Bref, le risque est l'annulation de l'avantage économique acquis par tous les croche-pieds, de la Libye à l' Egypte, infligés à la petite Italie. Eh oui, "qui de gauche caviar blesse, de syndicats périt" [jeu de mots jouant sur la rime ferisce (blesse)/perisce (périt), ndt]. Mais désormais, partout en Europe, il n'y a pas de 'force de frappe' qui tienne. La menace djihadiste montre que la désorganisation n'est pas qu'une prérogative italienne. Les services de sécurité et d'ordre prennent l'eau de partout. James Bond n'est un génie qu'au cinéma, de même que les Américains ne sont de grands guerriers qu'à Hollywood. La réalité est autre chose et l'Europe ne tient debout qu'à coups de slogans politiques. La vérité est que le nationalisme n'est jamais mort, à commencer par les États-Unis, où il n'y a pas de maison sans un drapeau à la bannière étoilée sur le balcon ou sur le porche.

Ce sont justement les Français qui ont inventé la Nation en 1789, et ils y tiennent encore. Et comment voulez-vous que des «nations» qui se sont déchirées pendant deux siècles, endoctrinées à haïr l'«étranger» au point de préférer être gouvernées par un imbécile à condition qu'il soit autochtone, commencent à s'aimer les unes les autres juste parce que «l'Europe le demande»? L'unique défoulement est autorisé dans le stade, où chacun retrouve la fierté patriotique. Bien sûr, mieux vaut se battre sur les gradins qu'avec les canons et les bombardements au sol, mieux vaut les "circenses" que Redipuglia ou la Vallée de los Caidos. Mais cela aiderait certainement la 'fraternité' européiste si on en finissait avec les documentaires sur le nazisme et la Résistance, les films et les fiction sur la Shoah et la Seconde Guerre mondiale, les romans perpétuels sur les mêmes thèmes et la prison pour les négationistes du génocide.

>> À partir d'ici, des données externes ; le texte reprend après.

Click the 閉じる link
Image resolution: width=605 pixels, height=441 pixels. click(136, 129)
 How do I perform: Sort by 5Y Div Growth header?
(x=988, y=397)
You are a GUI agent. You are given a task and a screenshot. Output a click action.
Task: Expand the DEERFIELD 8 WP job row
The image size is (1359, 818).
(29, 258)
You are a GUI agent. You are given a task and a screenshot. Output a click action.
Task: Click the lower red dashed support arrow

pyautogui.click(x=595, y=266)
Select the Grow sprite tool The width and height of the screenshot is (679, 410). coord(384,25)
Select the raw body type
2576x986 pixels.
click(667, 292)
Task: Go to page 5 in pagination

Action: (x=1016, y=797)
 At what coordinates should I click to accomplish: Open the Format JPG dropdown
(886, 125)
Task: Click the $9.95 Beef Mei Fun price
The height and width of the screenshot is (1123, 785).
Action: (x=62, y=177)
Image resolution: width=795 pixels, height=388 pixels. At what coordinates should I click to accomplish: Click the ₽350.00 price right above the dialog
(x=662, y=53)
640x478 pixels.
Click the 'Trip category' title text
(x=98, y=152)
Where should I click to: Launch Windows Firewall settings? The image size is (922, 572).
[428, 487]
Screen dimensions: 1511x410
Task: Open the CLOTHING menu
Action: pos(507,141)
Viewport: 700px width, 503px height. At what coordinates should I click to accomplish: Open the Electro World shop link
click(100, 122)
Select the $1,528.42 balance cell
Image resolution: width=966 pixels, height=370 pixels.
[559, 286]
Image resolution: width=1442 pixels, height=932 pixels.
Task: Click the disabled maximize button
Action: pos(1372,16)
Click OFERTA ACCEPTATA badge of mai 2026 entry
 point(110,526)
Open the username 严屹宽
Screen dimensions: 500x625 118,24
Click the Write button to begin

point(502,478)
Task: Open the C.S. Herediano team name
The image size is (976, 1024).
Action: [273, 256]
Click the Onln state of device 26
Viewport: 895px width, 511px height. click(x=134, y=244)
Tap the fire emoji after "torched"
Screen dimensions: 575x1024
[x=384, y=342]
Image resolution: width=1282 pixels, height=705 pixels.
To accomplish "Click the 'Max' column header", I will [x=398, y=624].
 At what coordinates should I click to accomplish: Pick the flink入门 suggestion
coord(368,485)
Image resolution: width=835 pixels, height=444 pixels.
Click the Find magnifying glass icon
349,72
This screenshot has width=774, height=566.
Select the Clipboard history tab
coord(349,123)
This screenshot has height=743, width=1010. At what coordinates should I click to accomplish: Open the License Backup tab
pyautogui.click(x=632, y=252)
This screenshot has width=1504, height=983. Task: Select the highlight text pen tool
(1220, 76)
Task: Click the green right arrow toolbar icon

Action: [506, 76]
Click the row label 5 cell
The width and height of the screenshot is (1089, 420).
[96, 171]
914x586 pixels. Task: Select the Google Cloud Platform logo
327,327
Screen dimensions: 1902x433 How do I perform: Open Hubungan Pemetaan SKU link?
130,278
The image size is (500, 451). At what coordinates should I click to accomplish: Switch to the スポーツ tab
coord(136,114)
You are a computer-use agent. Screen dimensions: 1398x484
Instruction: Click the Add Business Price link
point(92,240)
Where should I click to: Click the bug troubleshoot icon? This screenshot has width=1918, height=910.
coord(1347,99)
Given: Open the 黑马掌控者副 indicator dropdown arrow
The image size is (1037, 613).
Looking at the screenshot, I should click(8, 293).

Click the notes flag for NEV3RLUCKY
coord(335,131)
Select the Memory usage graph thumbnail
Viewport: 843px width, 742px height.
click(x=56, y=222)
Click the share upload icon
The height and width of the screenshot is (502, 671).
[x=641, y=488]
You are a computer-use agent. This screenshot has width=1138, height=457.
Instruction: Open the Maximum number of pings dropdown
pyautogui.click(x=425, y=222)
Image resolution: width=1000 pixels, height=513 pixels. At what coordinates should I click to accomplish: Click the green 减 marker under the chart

Sinon, cela ressemblera à la barque dans laquelle quelques-uns travaillent à la perceuse d'un côté, tandis que de l'autre, d'autres vident l'eau avec un seau. Deux rhétoriques opposées, comme disent les mathématiques, s'annulent réciproquement. Et le résultat est le ridicule. En attendant qu'après le rouge, un autre totalitarisme, peut-être vert, vienne mettre de l' ordre. Evidemment 'à sa façon'.